Extract number of pages from PDF files


We're trying to use xdmp:document-filter function to extract metadata about PDF files, in particularly we want to know the number of pages in a PDF. It seems that currently MarkLogic is not able to retrieve this information for PDFs (nor for Word documents) but is able to get the number of slides for a PowerPoint. Maybe there is there a hidden option?

https://docs.marklogic.com/guide/search-dev/binary-document-metadata#id_98155 https://docs.marklogic.com/xdmp:document-filter

At some stage we may want to also extract metadata from audio files (MP3), such as duration in seconds and stereo/mono. Is this something that may be possible?


Solution

  • Please note that there are 2 approaches within Marklogic when it comes to extraction from files:

    1. xdmp:document-filter() as you have already oncovered.

    2. The eternally bundled document conversion libraries offering the xdmp:xxx-convert() functions

    For the second option, there is a completely different engine for whiich one option is to generate an xhtml document per page. I would suggest that you explore options using xdmp:pdf-convert()
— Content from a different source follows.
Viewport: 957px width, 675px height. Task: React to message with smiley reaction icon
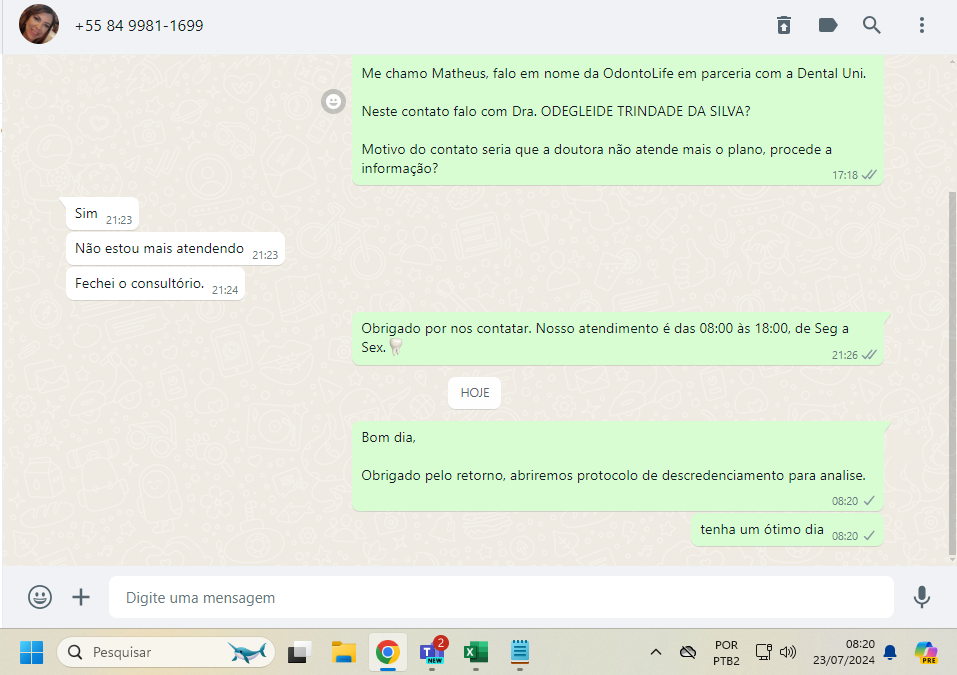point(333,101)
    This can have a unexpected effect of creating multiple documents in the system, but it may still serve your purpose once you work through and try the various options. The first node returned is the manifest, so that may have enough info to count pages if you extract per page. The trick will be to get the information you need without overhead of extracting items that are not needed.. If this helps, then you can also explore the other convert functions in the same family such as the one for word.